At the Bridge and Rabbit, he’d had two free hands and she’d only been pretending to sleep, so getting her on the horse hadn’t been too difficult, but right now he had one hand to spare, she was shivering, and progress was glacial.

‘Are you sure that you aren’t hurt?’ Rosamund asked him dreamily for probably the fourth time as they reached the top of the stairs. ‘I think I should have asked that first before ordering you to run around. I’m sorry.’ 

‘You didn’t order, you asked. And I’m fine.’ 

Well, one of his hands was bleeding and his back was scratched to pieces, but given the alternative if Rosamund hadn’t been there, he considered himself very fortunate indeed. He was fine. Mostly fine. 

One crisis at a time.

Rosamund reached the door to their room (their room) first, and practically fell through it. Even though the fire still burned in the grate, she was now shaking in earnest, which was hardly an encouraging sign.

Leo checked thoroughly, but no unwanted guests lurked under the bed or behind the curtains. He locked the door behind them and took up a light to put by the bed as Rosamund started to clumsily pull off her overdress.

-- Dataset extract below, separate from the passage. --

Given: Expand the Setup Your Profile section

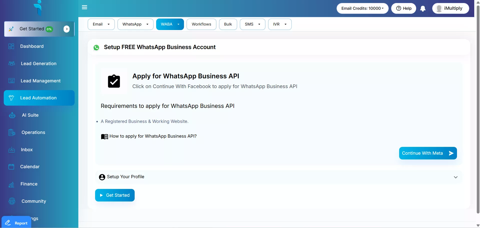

‘I really liked this surcoat,’ she muttered hazily, ‘and now it’s all torn and…’ she blinked, searching for the word, ‘bloodstained…’

‘We’ll get you a new one, my Lady,’ Leo said soothingly as he helped her onto the bed, ‘now please, try and stay still.’

Rosamund whined again, but complied, and he tried to peel the sticky, torn green fabric of her undershirt away from her stomach. She was wearing long hose underneath, and he tried to remember to breathe as he untied one side and gently pulled it down from her hip.

The wound seemed reasonably superficial, and Leo sighed in relief. The cut was long, starting on her hip and crossing most of her stomach, and the bruises would be impressive, but she should be all right.

Leo wondered if the assassin was dead. Given the whimpering woman lying beneath him (don’t think about that, he told his treacherous brain) he wasn’t sure if he hoped so or not.

Shaking the thought away, he picked up a cloth. The bleeding, while impressive, had already slowed, but as soon as he put pressure on it, Rosamund gasped.

‘Am I going to need stitches?’ 

Leo cleaned a little further, wondering the same thing. But the cut wasn’t too deep, and he’d got a jar of the glue she’d used on his injuries...not even two weeks ago.

What had his life turned into?

Best not to think about that right now.

‘If you can rest for the next few days, my Lady, I hope not.’ 

She relaxed a little, and tried to smile at him. ‘No more foiling assassins for me.’

He smiled back, in spite of himself. ‘Best avoided, my Lady.’ 

She frowned in his general direction. ‘My name is Rosamund, you know,’ she said, with the careful over-enunciation of someone who was not entirely in control of all their faculties. ‘You can call me Rosamund. I think we’re friends,’ Leo’s hands stuttered, ‘and you did marry me.’ She considered him sleepily. ‘You can probably call me Rosy, I won’t mind.’ 

Part of Leo thought that was probably the shock talking. But the greater part of him was unaccountably warmed by the fact that his own wife thought that they were friends. How this had become his life, he wasn’t quite sure, but there they were.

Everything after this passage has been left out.